The advances in the new Windows Mobile version are incremental rather than revolutionary. It lets users read e-mail with embedded images and graphics, and can be set up to receive e-mail instantly from Windows Live Hotmail. It also supports Live's instant messaging program and Web search. Synchronization of data with Windows Vista computers via Bluetooth wireless connections has been simplified.

Security features have been beefed up to appeal to corporate users: If used in conjunction with Microsoft's latest software for corporate e-mail servers, the memory of a lost or stolen device can be wiped remotely by the owner through an Outlook account, with no need to call the IT department.

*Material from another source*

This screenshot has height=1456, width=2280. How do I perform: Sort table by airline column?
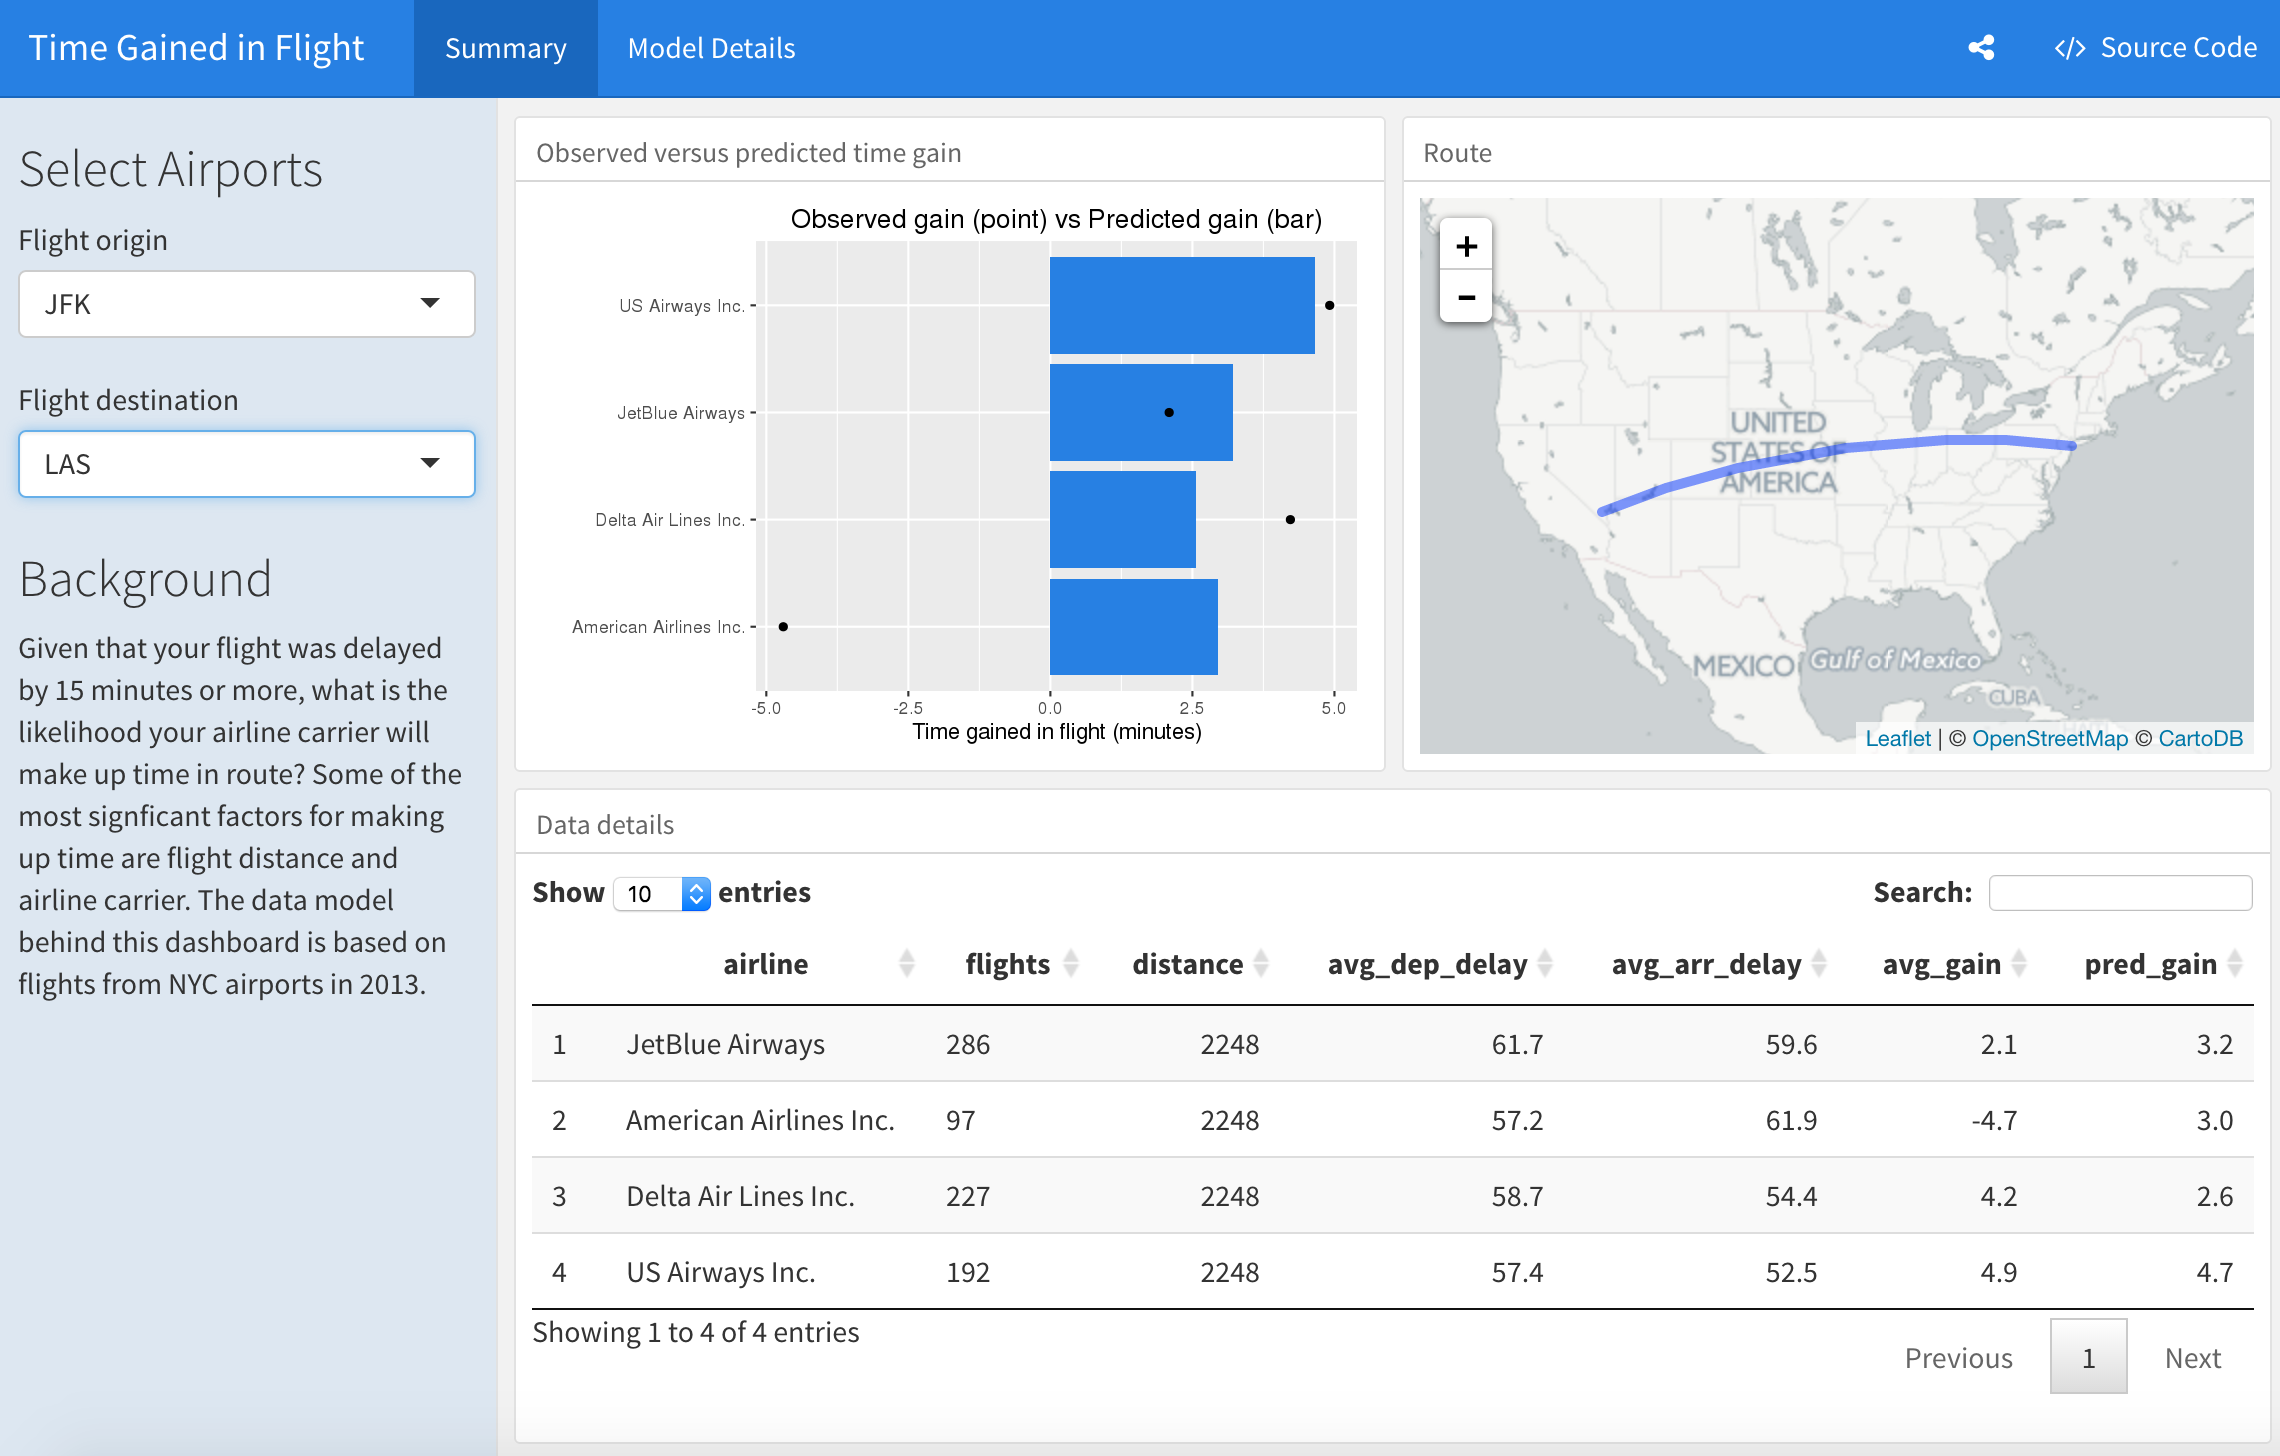point(765,964)
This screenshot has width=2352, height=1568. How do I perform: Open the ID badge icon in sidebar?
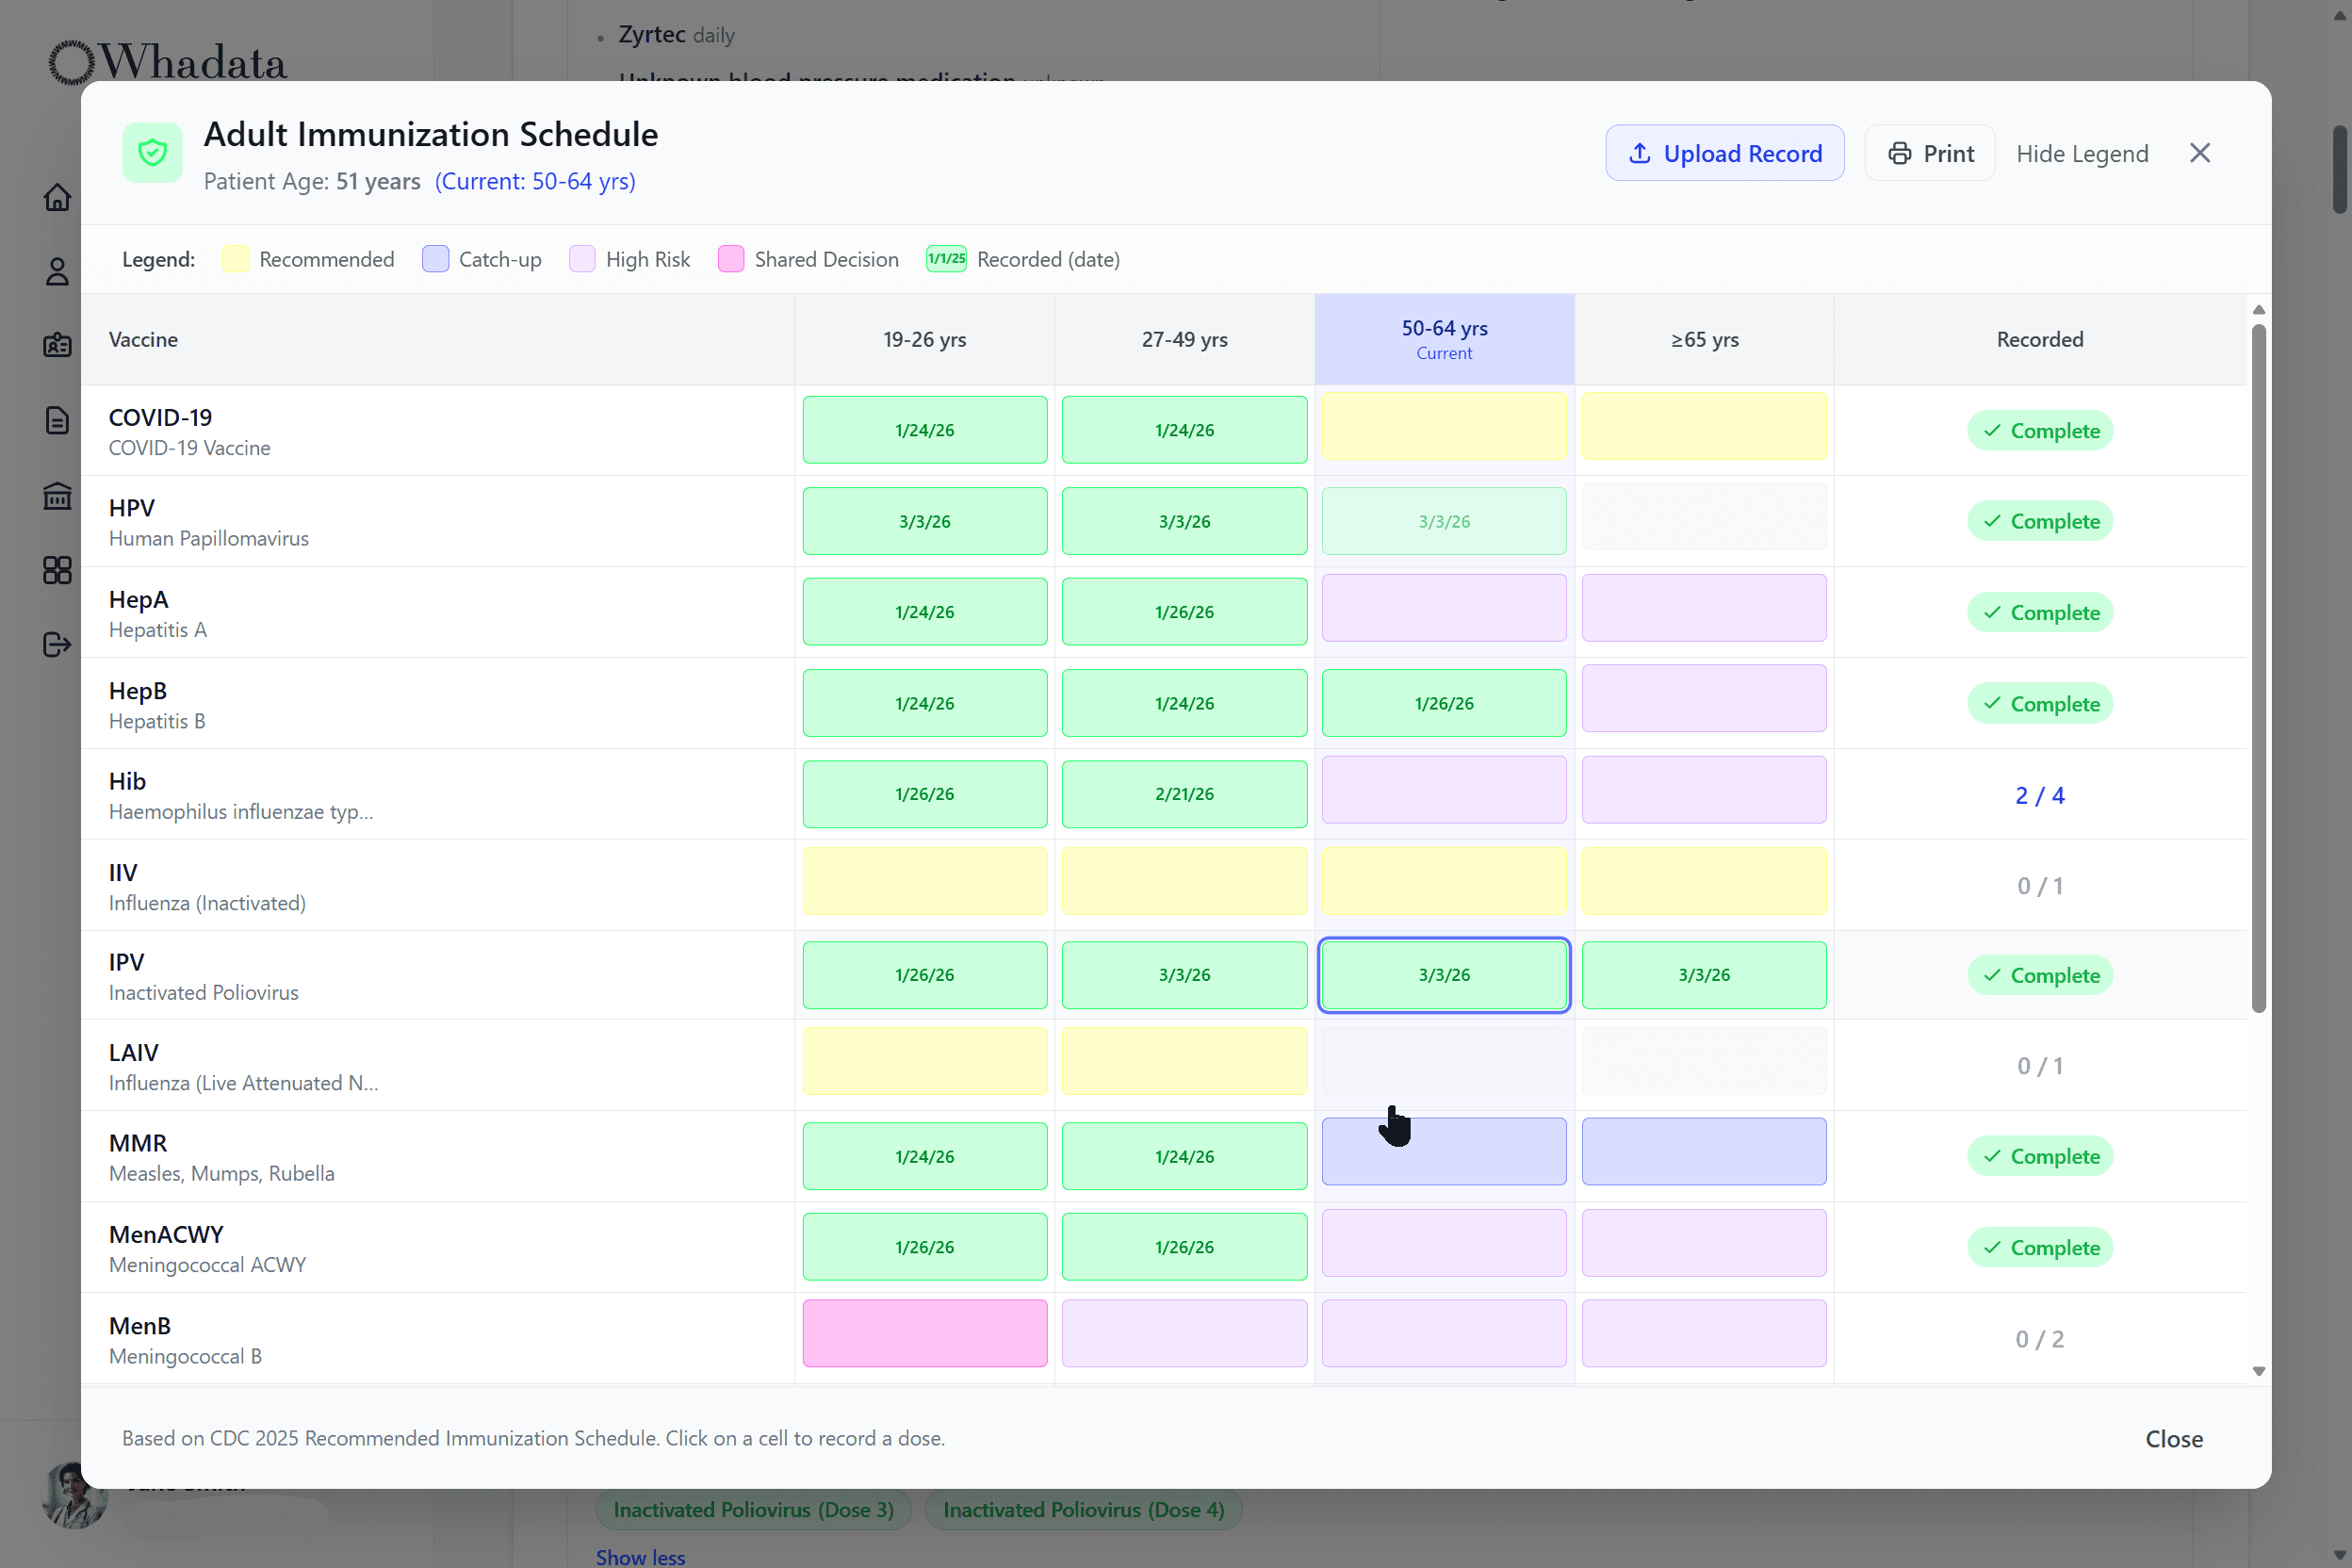(x=58, y=345)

Files stored on removable memory cards can be encrypted, and the device can send and receive e-mail whose readership is controlled by Information Rights Management, useful for sensitive data.

Windows Mobile 6 also allows the user to search remotely stored e-mail and corporate address books.

The Wing features a 40-key keyboard that slides out from underneath the 2.8-inch touchscreen. The phone is similar to the discontinued T-Mobile MDA, but smaller, and like the MDA is made by High Tech Computer Corp. of Taiwan.

T-Mobile lacks a third-generation broadband cellular network in the U.S., lagging behind the larger cellular carriers. The Wing makes up for this in part by including the capability to connect to Wi-Fi hotspots.

Microsoft released Windows Mobile 6 in February. HTC-made phones sporting the software have gone on sale in Europe in the last few months.

Windows Mobile 6 has been available for a few weeks as a download for T-Mobile's Dash smart phone, but the upgrade wipes the handset's memory of all user data. Dash phones with the new software pre-installed will be available in June, T-Mobile said.

The carrier said the Dash and the BlackBerry Pearl, which launched last year, have widened the customer base for smart phones beyond corporate road warriors. It says most of the buyers are getting them to replace regular consumer-level camera phones.

T-Mobile USA is a subsidiary of Deutsche Telekom AG of Germany.